Then $\fp \in \Spec T_0$ is in the image of $Z$ if and only if $\Proj T/\fp T$ is nonempty.
Now, $\Proj T/\fp T$ is nonempty if and only if $(T/\fp T)_j \neq 0$ for all sufficiently large $j$.
Since an intersection of closed sets is closed, we simplest must show that the set of $\fp$ for which $(T/\fp T)_j$ is nonzero is closed. Since $T$ is a finitely generated graded $T_0$ algebra, $T_j$ is a finitely generated $T_0$-module. Write $T_j$ as the cokernel of $\phi: T_0^M \to T_0^N$, where we might have to take $M$ infinite if $S_0$ is not noetherian, but $N$ is finite.

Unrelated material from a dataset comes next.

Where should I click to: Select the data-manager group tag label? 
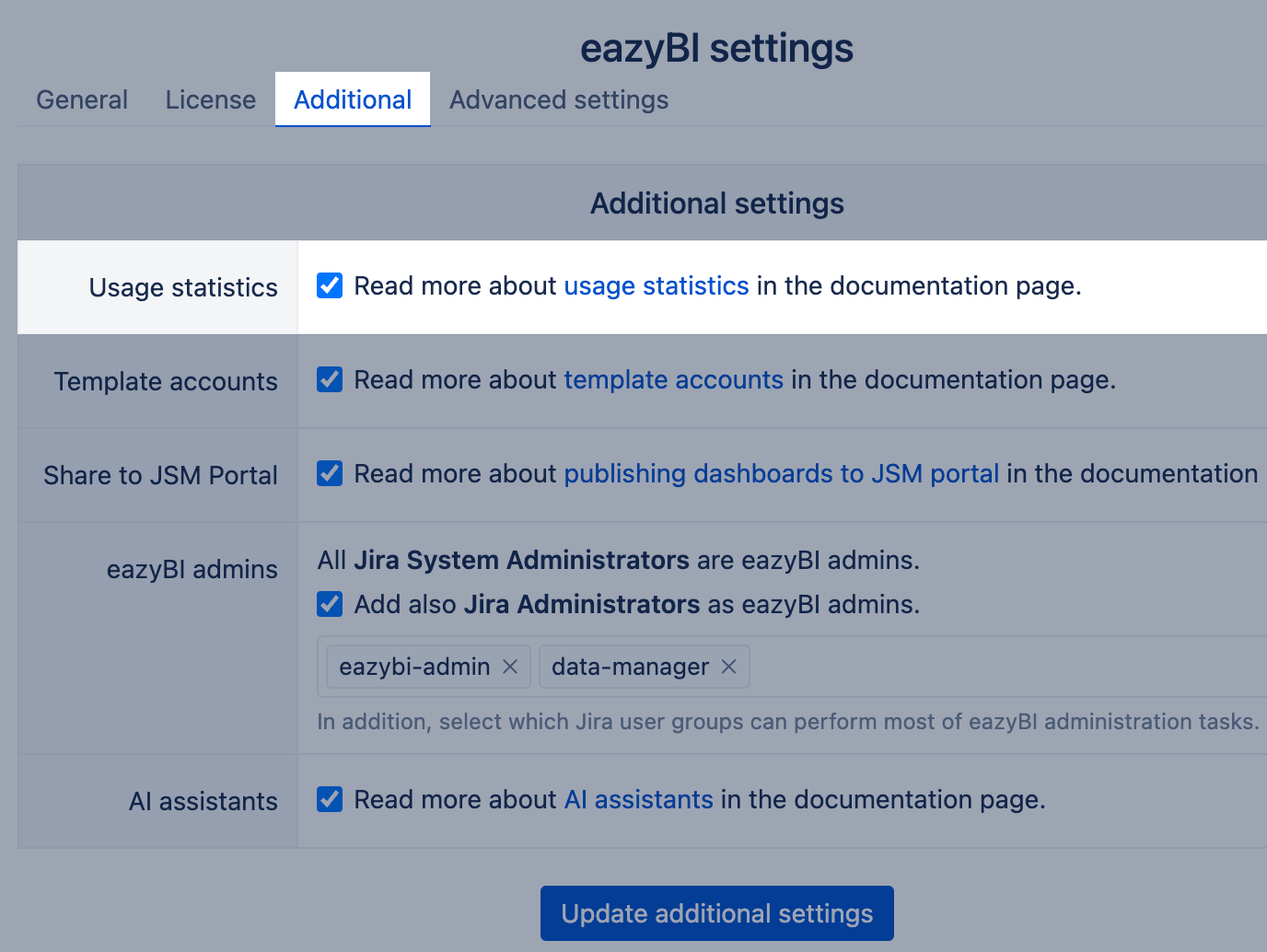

So we can think of $\phi$ as an $M \times N$ matrix. We want to study the set of primes $\fp$ for which the matrix $\phi \bmod \fp$ is not of full rank. This set is Zariski closed, since it is cut out by the $N \times N$ minors of $\phi$.

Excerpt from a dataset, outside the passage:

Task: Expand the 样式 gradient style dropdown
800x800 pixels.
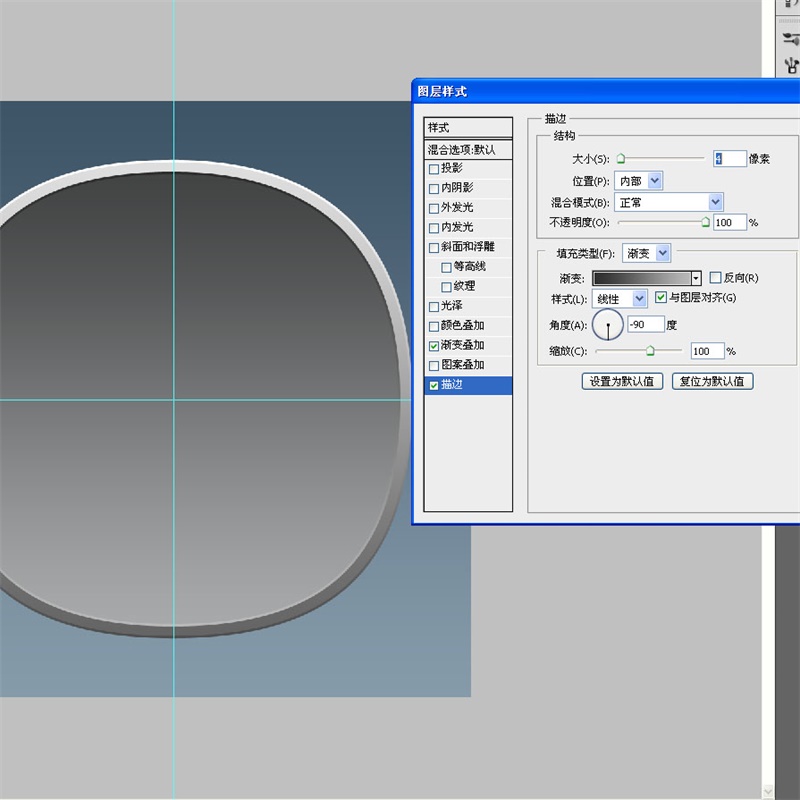Action: [639, 299]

\subsection*{February 11 -- The valuative criterion} %Matt Stevenson
Let $X \rightarrow \Spec k$ be a proper map, let $V$ be a $k$-scheme, and let $U \subset V$ be an open dense subset. Let $\phi : U \rightarrow X$. We have the open inclusion of $U$ into $V$, and we get maps $U \xrightarrow{\psi} X \times V$ that can project down to $\Spec k$ through either $X$ or $V$ (as in the diagram below). Properness says $\overline{\psi(U)}$ projects to a closed subset of $V$, so there are points of $\overline{\psi(U)}$ over all of $V$.
\[
\xymatrix{
& & \ar[ld]_{\psi} U\\
X \ar[d] & \ar[l] X \times V \ar[d] &\\
\Spec k & \ar[l] V\\
} \]
The valuative criterion asserts that we can extend $\phi \colon U \rightarrow X$ to a morphism $\overline{\phi} \colon V \rightarrow X$.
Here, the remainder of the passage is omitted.